The module is primarily designed to give you an improved understanding of how to carry out theoretical research in economics. It is also intended to develop skills in critical appraisal of other people’s research and in clear and concise oral and written presentation of research, and to help students as a group to learn about one another’s research topics, thus facilitating future cooperation.
This course provides students with an introduction to select topics in mathematics that are likely to be used in other PhD level economic courses as well as in their research papers. Using select topics from discrete math, real analysis, topology, linear algebra and static optimization, the course aims to introduce students to the formal “axiom-theorem-proof" style of mathematics used in economics.

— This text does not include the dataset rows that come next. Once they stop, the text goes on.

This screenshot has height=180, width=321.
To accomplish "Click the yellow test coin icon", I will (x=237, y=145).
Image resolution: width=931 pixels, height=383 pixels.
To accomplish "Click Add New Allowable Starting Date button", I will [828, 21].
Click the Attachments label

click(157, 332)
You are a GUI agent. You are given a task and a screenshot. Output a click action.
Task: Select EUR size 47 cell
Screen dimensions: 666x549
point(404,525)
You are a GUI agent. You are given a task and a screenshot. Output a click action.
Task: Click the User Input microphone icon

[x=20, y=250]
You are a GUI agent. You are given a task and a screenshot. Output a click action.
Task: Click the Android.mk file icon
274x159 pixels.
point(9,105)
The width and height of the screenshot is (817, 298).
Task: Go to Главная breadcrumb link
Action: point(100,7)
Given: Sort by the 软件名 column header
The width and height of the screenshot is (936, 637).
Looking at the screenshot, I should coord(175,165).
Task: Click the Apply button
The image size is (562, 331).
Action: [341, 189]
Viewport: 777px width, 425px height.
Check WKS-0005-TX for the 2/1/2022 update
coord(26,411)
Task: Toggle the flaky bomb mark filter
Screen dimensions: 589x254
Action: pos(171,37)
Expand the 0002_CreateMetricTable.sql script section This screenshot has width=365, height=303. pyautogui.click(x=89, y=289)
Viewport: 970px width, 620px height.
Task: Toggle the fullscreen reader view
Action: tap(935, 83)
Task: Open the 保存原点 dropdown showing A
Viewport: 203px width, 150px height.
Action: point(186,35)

This is an advanced module in microeconomic theory. The first part of the course will cover fundamentals of game theory, from normal form games and games of complete information to dynamic games and games of incomplete information. The second part of the course will focus on applications to a variety of topics. This module involves more abstract and conceptual reasoning as well as more direct working with proofs.
This module is about the economy as a whole. The focus is consequently on the overall performance of the economy rather than on the functioning of particular parts of the economy. The issues relate to short term phenomena like business cycles and fluctuations as well as long term phenomena like growth. In addition the interaction between real markets, like the labour market and markets for different goods, and financial markets, like the markets for money and assets, is studied. The module aims at improving your understanding of macroeconomic issues including how these issues are modelled and studied. In addition your skills in developing your own economic models as well as critically discussing research contributions will be developed.

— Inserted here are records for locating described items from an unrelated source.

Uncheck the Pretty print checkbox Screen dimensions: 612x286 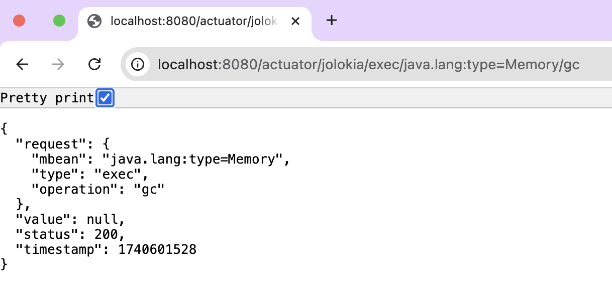click(x=105, y=98)
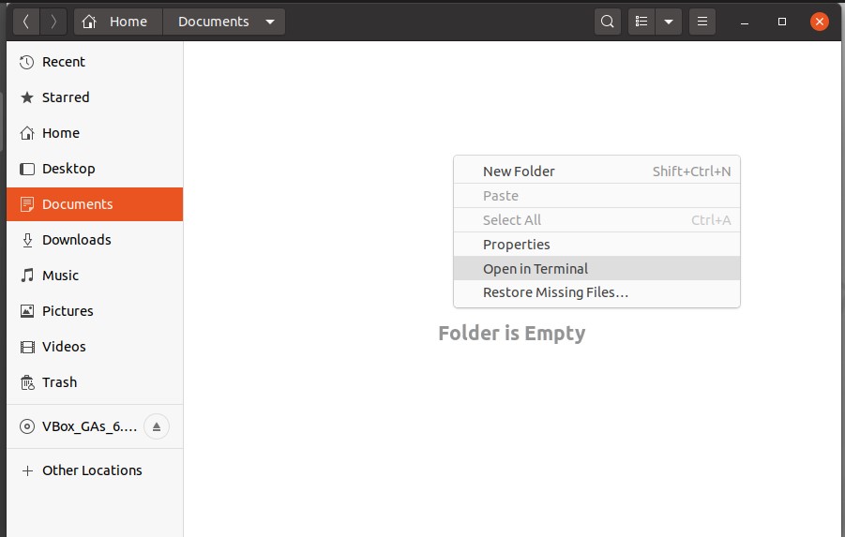Open Trash from the sidebar
Viewport: 845px width, 537px height.
tap(59, 382)
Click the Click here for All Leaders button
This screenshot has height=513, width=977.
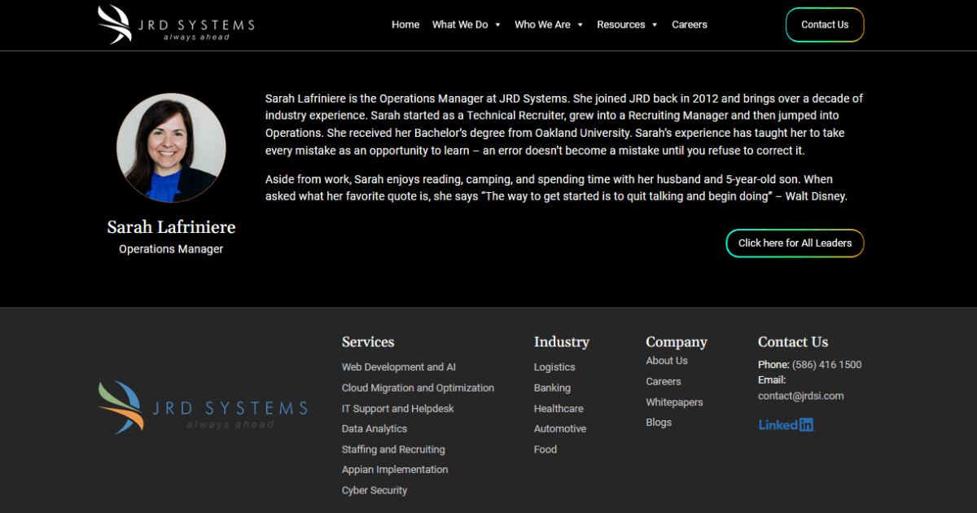795,243
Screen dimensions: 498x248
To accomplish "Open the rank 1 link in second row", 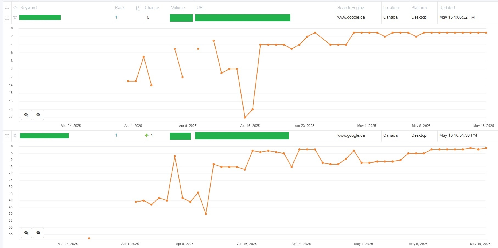I will coord(116,135).
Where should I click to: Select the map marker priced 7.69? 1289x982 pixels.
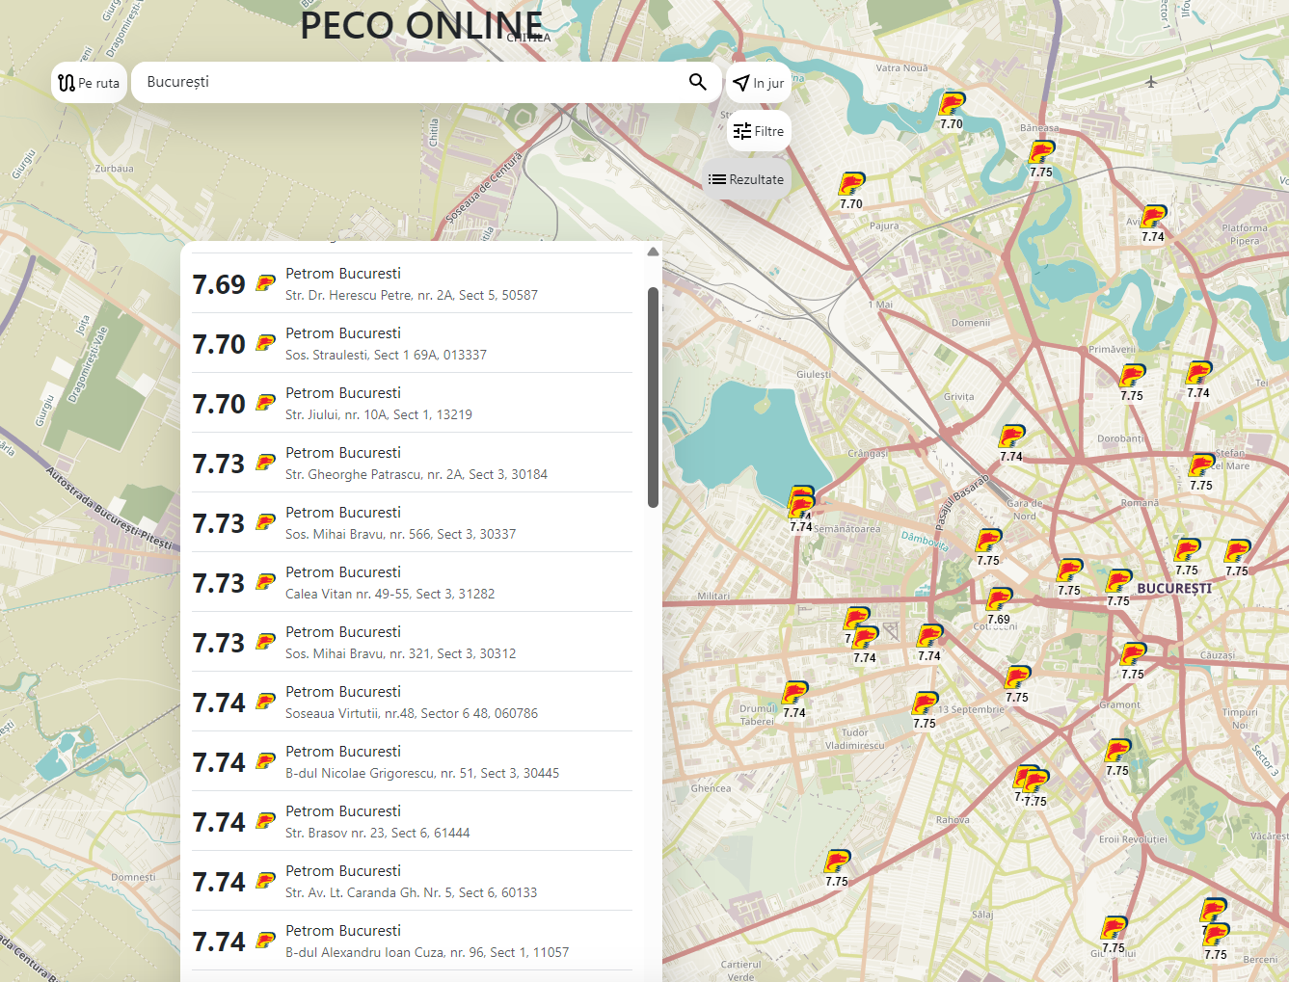999,601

This module provides postgraduate research students with an introduction to advanced methods in econometrics which they may encounter in their own research. By the end of the module, students will know how to use different econometric estimators and understand how to analyse the properties of estimator by Monte Carlo simulation. They will have a base of econometric and programming knowledge which will help them to understand and implement advanced econometric techniques they observe in current research in applied and theoretical econometrics.

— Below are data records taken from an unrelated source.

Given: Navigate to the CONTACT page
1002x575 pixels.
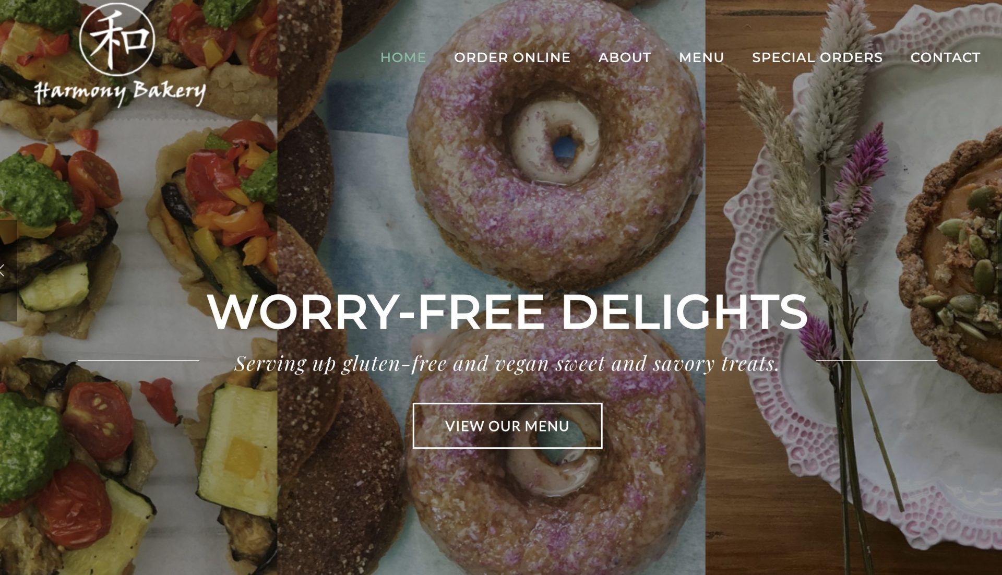Looking at the screenshot, I should [945, 57].
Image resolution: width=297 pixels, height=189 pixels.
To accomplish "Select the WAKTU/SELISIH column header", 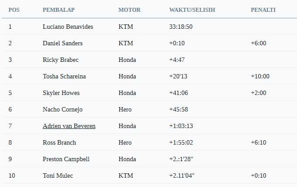I will pyautogui.click(x=192, y=10).
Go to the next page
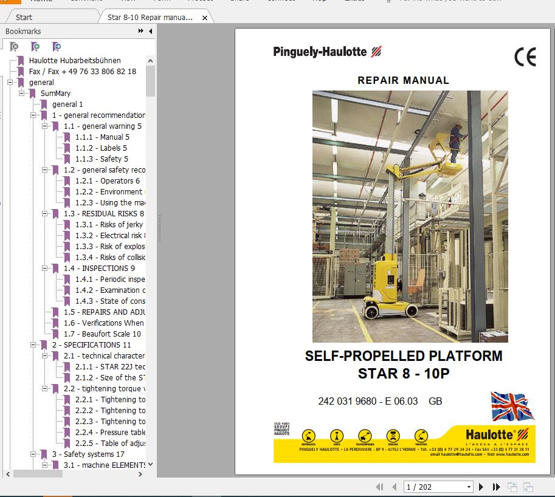The height and width of the screenshot is (497, 555). coord(481,487)
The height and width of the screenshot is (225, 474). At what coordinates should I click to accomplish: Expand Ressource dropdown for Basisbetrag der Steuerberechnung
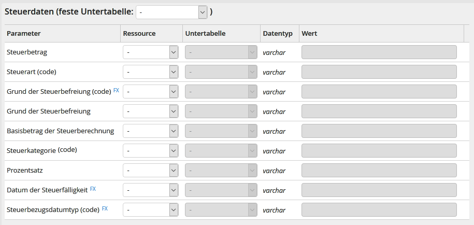pyautogui.click(x=150, y=131)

This module provides postgraduate research students with an introduction to advanced empirical designs for identifying causal estimates and evaluating policy interventions. Students will get acquainted with the basic theory behind and application of Randomised Control Trials, Two-Stage Least Squares, Difference-in-Difference and Regression Discontinuity Design.
The module is divided into two parts. In the first part, various methods are introduced for the time-series modelling of asset prices, with particular attention paid to models of varying volatility. In the second part, various methods for valuing options will be considered. The second part follows naturally from the first, in the sense that the options considered in part 2 are assumed to be written on underlying assets of the type analysed in part 1.